Interest Incurred on Loans to Re-finance Prior Loans or Borrowings
Where a re-financing loan is taken out and the money from the loan is used solely to repay an existing loan, the characterisation of the re-financing loan (i.e. whether it is a revenue or capital loan) follows that of the loan that was repaid.
- Where the existing loan is a revenue loan:
A re-financing loan is regarded as a revenue loan if it is taken solely to repay an existing loan that was entered into for a revenue purpose (e.g. the existing loan was taken to fund the purchase of stock-in-trade or inventories of a business). The interest expense incurred on the re-financing loan is allowed deduction under Section 14(1) of the Income Tax Act 1947.
- Where the existing loan is a capital loan:
A re-financing loan is regarded as a capital loan if it is taken solely to repay an existing loan that was entered into for a capital purpose (e.g. the existing loan was taken to fund the purchase of fixed assets or long term investments of a business or to augment the capital structure of a business).
The deductibility of the interest expense incurred on the re-financing loan follows that of the repaid loan based on the direct link test under Section 14(1)(a) of the Income Tax Act 1947.
If interest deductions were previously allowed on the repaid loan, the interest expense on the re-financing loan is accorded similar interest deductions. If the interest expense incurred on the repaid loan was subject to adjustments under the Total Assets Method (TAM), the TAM similarly applies to the re-financing loan.
If the interest expense on the repaid loan was not tax-deductible, the interest expense on the re-financing loan is similarly not tax-deductible.
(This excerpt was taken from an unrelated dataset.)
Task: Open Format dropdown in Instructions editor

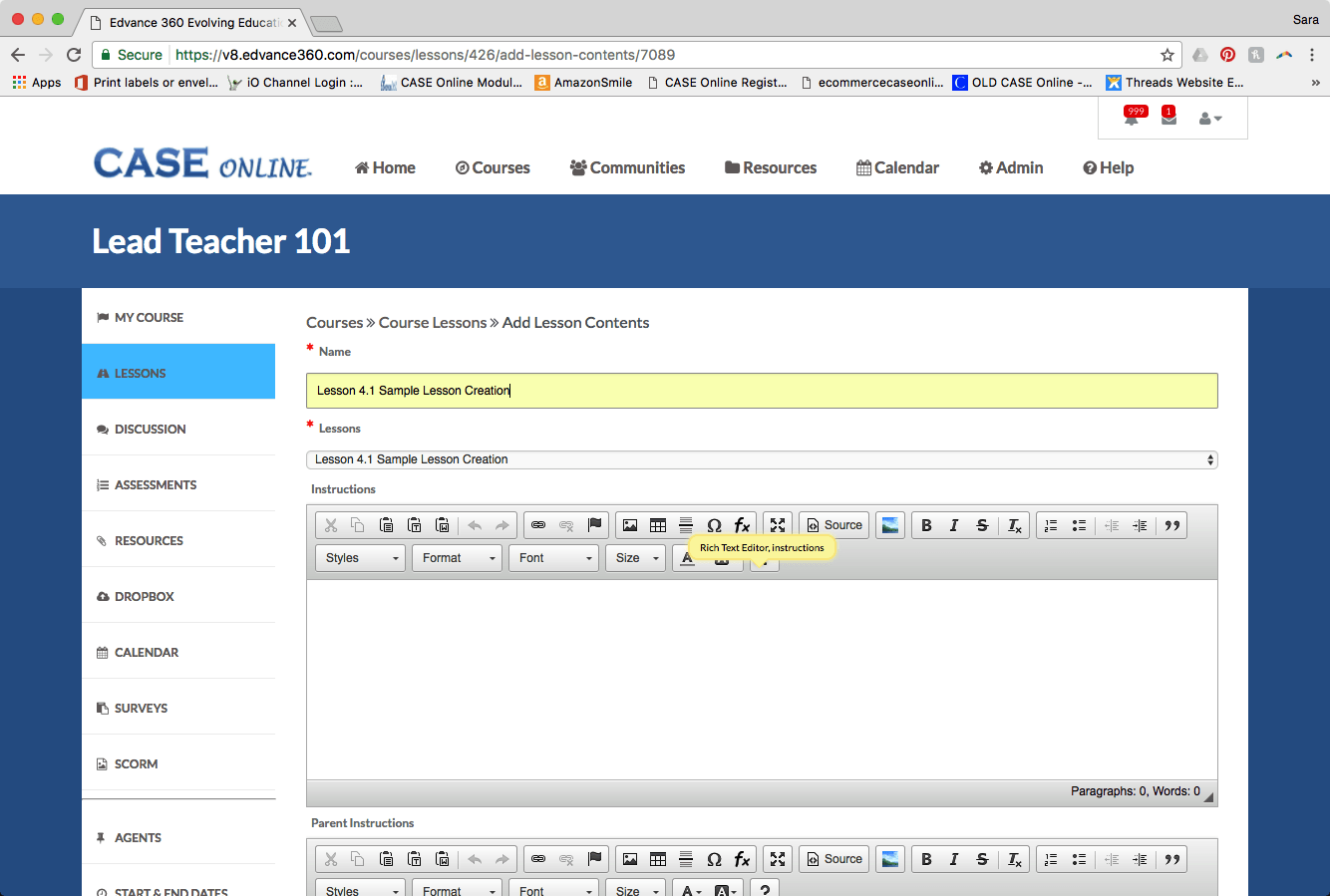Action: 457,558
There may be instances where a re-financing loan is not used solely to repay an existing loan (e.g. the principal amount of the re-financing loan obtained is higher than the principal of the existing loan and the balance of the re-financing loan is used
for other purposes). In such cases, whether the interest expense on the portion of re-financing loan not used to repay the existing loan is tax-deductible is determined by the purpose of the additional loan amount (i.e. whether the purpose of the
additional loan amount is for a revenue or capital use).